📖 Dueling Network
# Advantage Function
**Definition: Optimal advantage function.**
$$
A^{\star}(s, a)=Q^{\star}(s, a)-V^{\star}(s)
$$
## Properties of Advantage Function
**Theorem 1**: $\quad V^{\star}(s)=\max _a Q^{\star}(s, a)$
- Recall the definition of the optimal advantage function:
$$
A^{\star}(s, a)=Q^{\star}(s, a)-V^{\star}(s) .
$$
- It follows that
$$
\begin{aligned}
\max _a A^{\star}(s, a)=\max _a Q^{\star}(s, a)-V^{\star}(s)
=& 0
\end{aligned}
$$
**Theorem 2**: $Q^{\star}(s, a)=V^{\star}(s)+A^{\star}(s, a)-\max A^{\star}(s, a)$
# Dueling Network
1. Approximating Advantage Function
- Approximate $A^{\star}(s, a)$ by a neural network, $A\left(s, a ; \mathbf{w}^A\right)$.
2. Approximating State-Value Function
- Approximate $V^{\star}(s)$ by a neural network, $V\left(s ; \mathbf{w}^V\right)$
## Formulation
- Approximate $V^{\star}(s)$ by a neural network, $V\left(s ; \mathbf{w}^V\right)$.
- Approximate $A^{\star}(s, a)$ by a neural network, $A\left(s, a ; \mathbf{w}^A\right)$.

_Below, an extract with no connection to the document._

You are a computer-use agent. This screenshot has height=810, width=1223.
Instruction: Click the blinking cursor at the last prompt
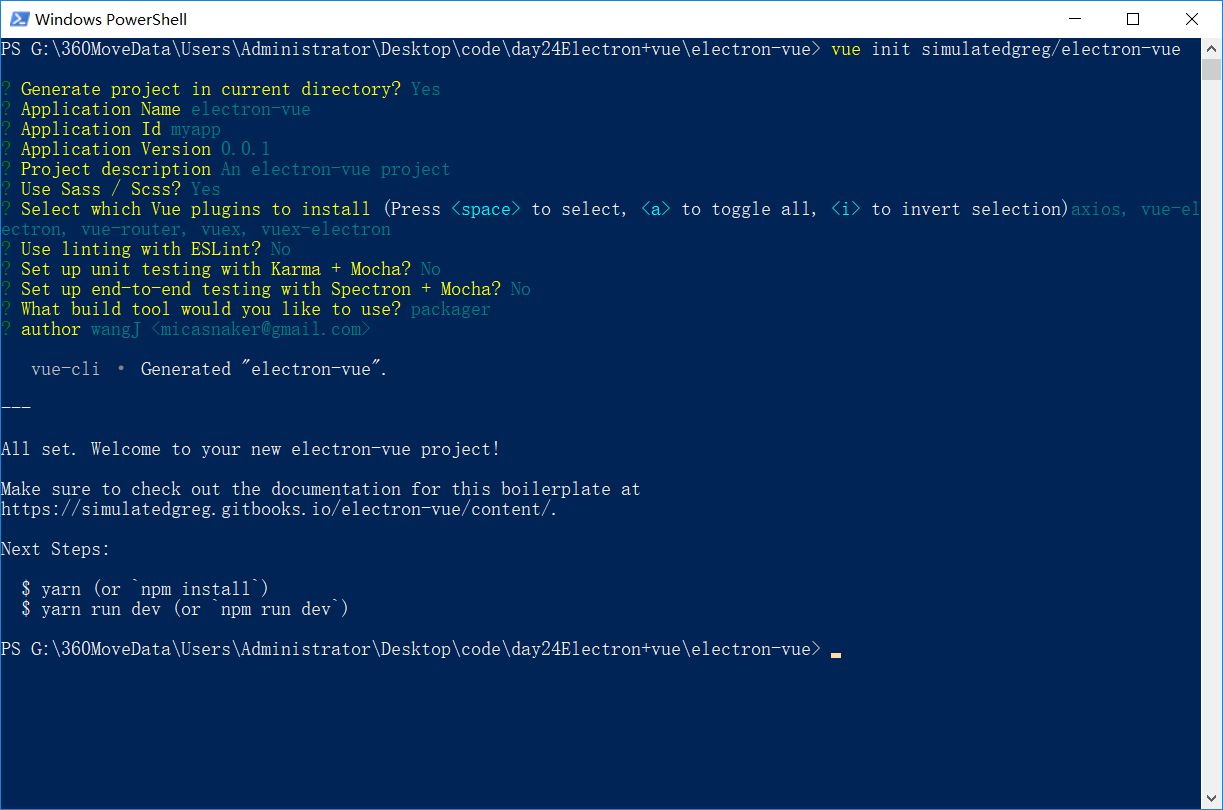[x=836, y=651]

- Thus, approximate $Q^{\star}(s, a)$ by the dueling network:
$$
Q\left(s, a ; \mathbf{w}^A, \mathbf{w}^V\right)=V\left(s ; \mathbf{w}^V\right)+A\left(s, a ; \mathbf{w}^A\right)-\max _a A\left(s, a ; \mathbf{w}^A\right) .
$$
- let $\mathbf{w}=\left(\mathbf{w}^A, \mathbf{w}^V\right)$
---
$$
Q(s, a ; \mathbf{w})=V\left(s ; \mathbf{w}^V\right)+A\left(s, a ; \mathbf{w}^A\right)-\max _a A\left(s, a ; \mathbf{w}^A\right)
$$
## Training
- Dueling network, $Q(s, a ; \mathbf{w})$, is an approximation to $Q^{\star}(s, a)$.
- Learn the parameter, $\mathbf{w}=\left(\mathbf{w}^A, \mathbf{w}^V\right)$, in the same way as the other DQNs.
- Tricks can be used in the same way.
- Prioritized experience replay.
- Double DQN.
- Multi-step TD target.
## Overcome non-identifiability
- Equation 1: $Q^{\star}(s, a)=V^{\star}(s)+A^{\star}(s, a)$
- Equation 2: $Q^{\star}(s, a)=V^{\star}(s)+A^{\star}(s, a)-\max _a A^{\star}(s, a)$
Question: Why is the zero term necessary?
- Equation 1 has the problem of non-identifiability.
- Let $V^{\prime}=V^{\star}+10$ and $A^{\prime}=A^{\star}-10$.
- Then $Q^{\star}(s, a)=V^{\star}(s)+A^{\star}(s, a)=V^{\prime}(s)+A^{\prime}(s, a)$.
- Why is non-identifiability a problem?
- Equation 2 does not have the problem.
## in practice
# summary
- Dueling network:
$$
Q(s, a ; \mathbf{w})=V\left(s ; \mathbf{w}^V\right)+A\left(s, a ; \mathbf{w}^A\right)-\text{mean}_a A\left(s, a ; \mathbf{w}^A\right) .
$$
- Dueling network controls the agent in the same way as DQN.
- Train dueling network by TD in the same way as DQN.
- (Do not train $V$ and $A$ separately.)